EXTRACTED RECORDS START

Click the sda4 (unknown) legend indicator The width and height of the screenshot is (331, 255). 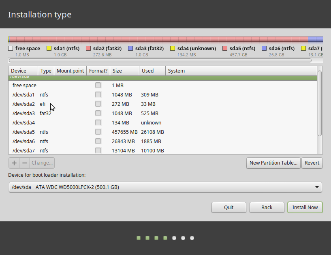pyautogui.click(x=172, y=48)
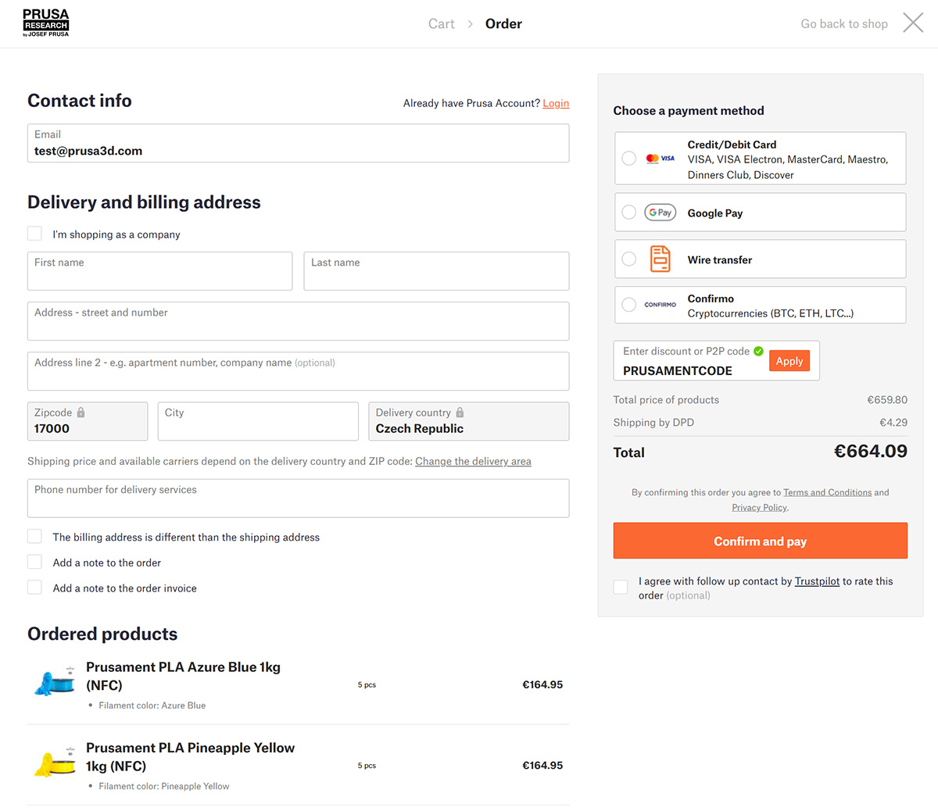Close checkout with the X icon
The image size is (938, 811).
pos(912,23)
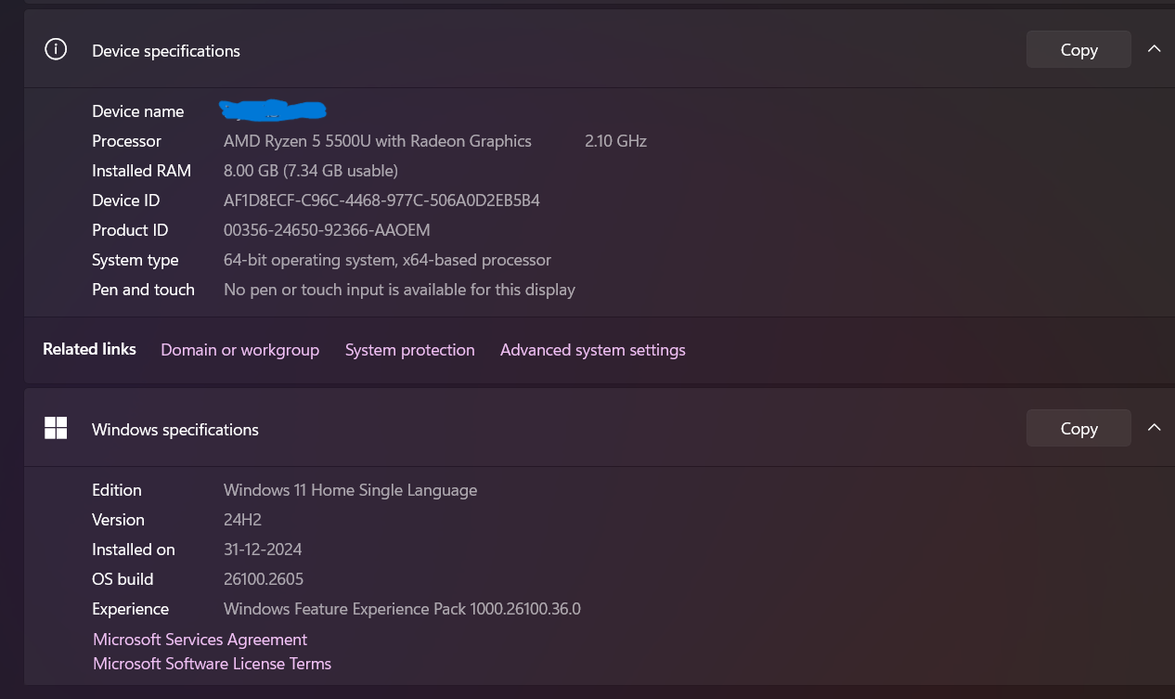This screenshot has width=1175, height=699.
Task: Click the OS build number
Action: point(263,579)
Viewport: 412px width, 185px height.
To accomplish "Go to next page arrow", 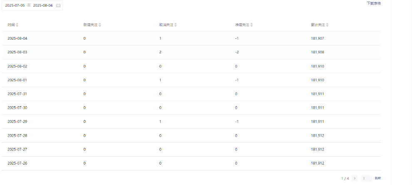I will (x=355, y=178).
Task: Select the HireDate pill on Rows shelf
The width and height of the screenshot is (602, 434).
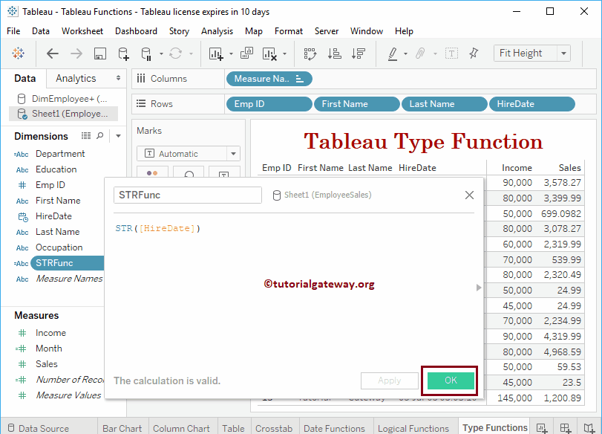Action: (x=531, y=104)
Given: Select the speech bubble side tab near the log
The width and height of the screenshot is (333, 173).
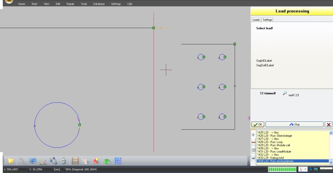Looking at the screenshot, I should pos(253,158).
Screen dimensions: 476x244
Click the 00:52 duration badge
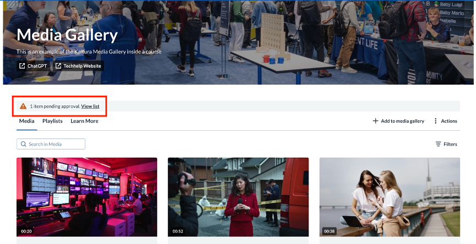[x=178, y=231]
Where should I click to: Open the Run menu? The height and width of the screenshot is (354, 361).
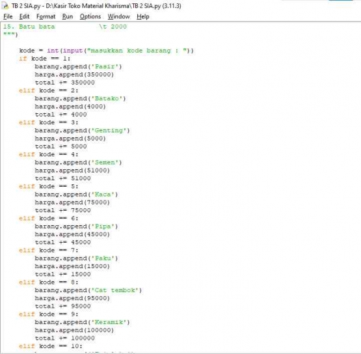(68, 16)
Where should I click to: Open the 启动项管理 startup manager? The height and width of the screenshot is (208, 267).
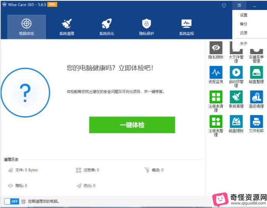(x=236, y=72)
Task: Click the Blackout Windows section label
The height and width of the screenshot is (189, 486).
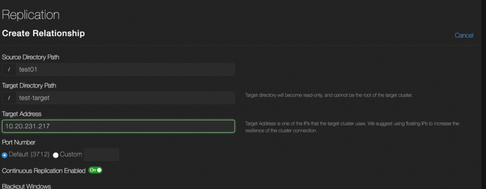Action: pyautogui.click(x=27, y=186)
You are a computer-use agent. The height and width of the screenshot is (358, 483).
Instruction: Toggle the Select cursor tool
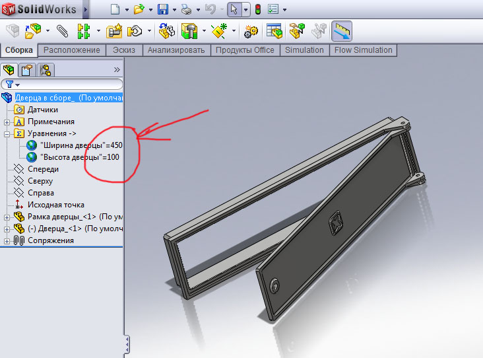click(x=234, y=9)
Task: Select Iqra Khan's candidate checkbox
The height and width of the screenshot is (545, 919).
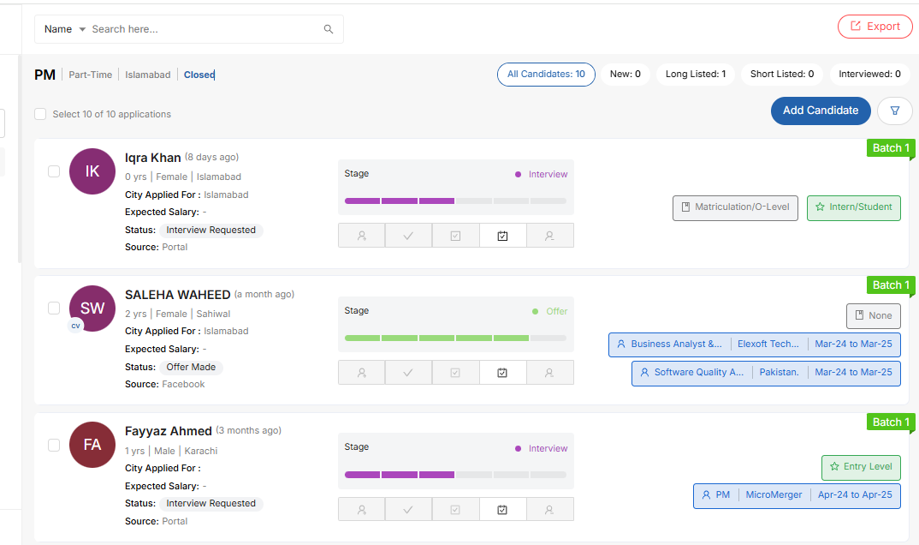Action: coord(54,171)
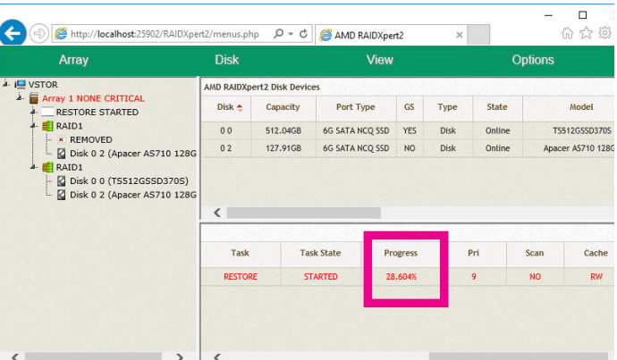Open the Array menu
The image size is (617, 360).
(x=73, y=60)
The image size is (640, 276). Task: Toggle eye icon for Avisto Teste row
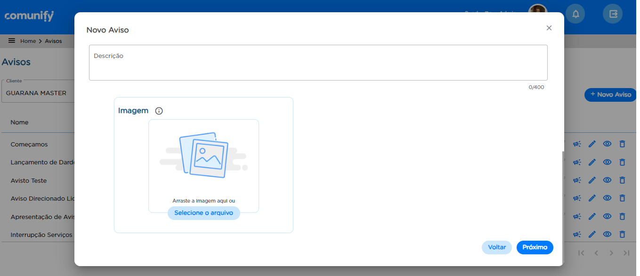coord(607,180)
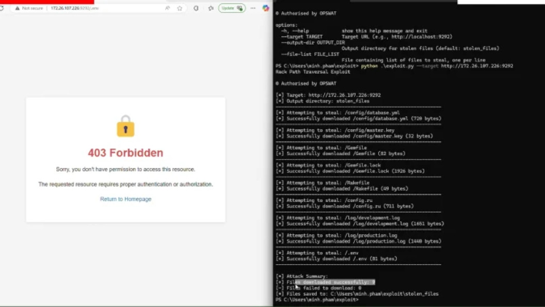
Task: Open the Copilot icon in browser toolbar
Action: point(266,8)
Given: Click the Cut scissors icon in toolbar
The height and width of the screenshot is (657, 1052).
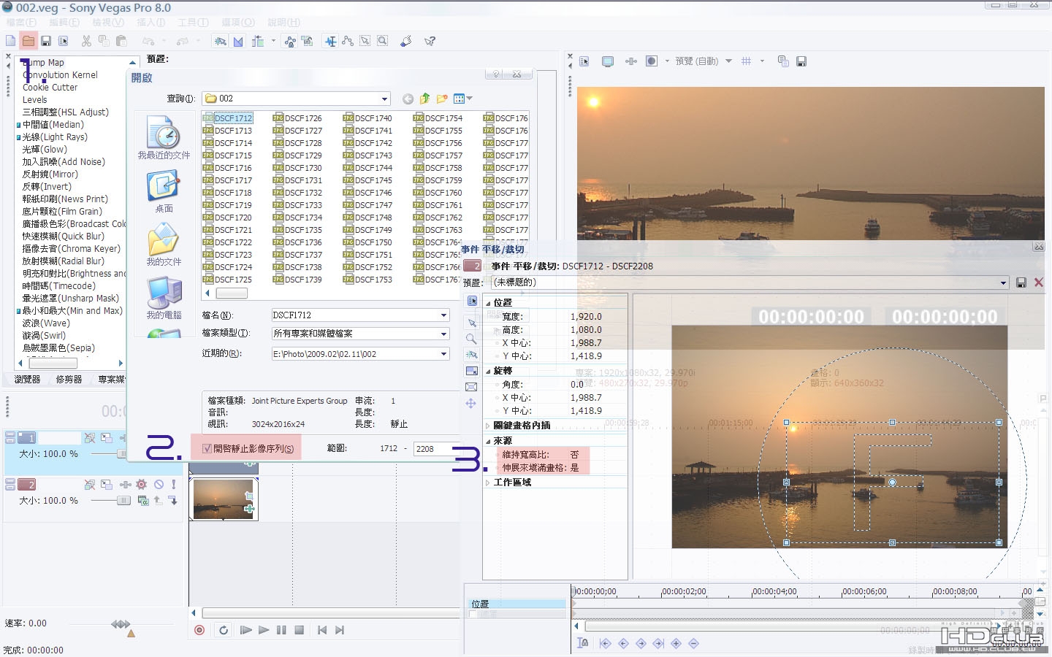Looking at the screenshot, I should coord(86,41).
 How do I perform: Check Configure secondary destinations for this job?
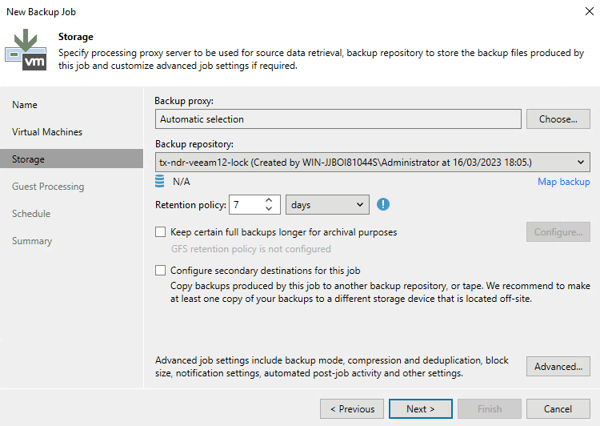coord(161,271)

EXTRACTED RECORDS END

Reproduce word for word the lines running from the line with "Task: Click the Blackout" through the end of the data, both included, and nothing else; leave out the pictures.

→ **EXERCISE ANSWER**
Task: Click the Blackout Windows section label
The height and width of the screenshot is (189, 486).
Action: pyautogui.click(x=27, y=186)
You are a computer-use agent. The height and width of the screenshot is (358, 483).
Instruction: Toggle the Select cursor tool
click(x=234, y=9)
Task: Select Iqra Khan's candidate checkbox
The height and width of the screenshot is (545, 919).
Action: coord(54,171)
Open the Array menu
The image size is (617, 360).
(x=73, y=60)
The image size is (640, 276). Task: Toggle eye icon for Avisto Teste row
coord(607,180)
Task: Open the Copilot icon in browser toolbar
Action: point(266,8)
Given: Click the Cut scissors icon in toolbar
The height and width of the screenshot is (657, 1052).
Looking at the screenshot, I should coord(86,41).
 How do I perform: Check Configure secondary destinations for this job?
coord(161,271)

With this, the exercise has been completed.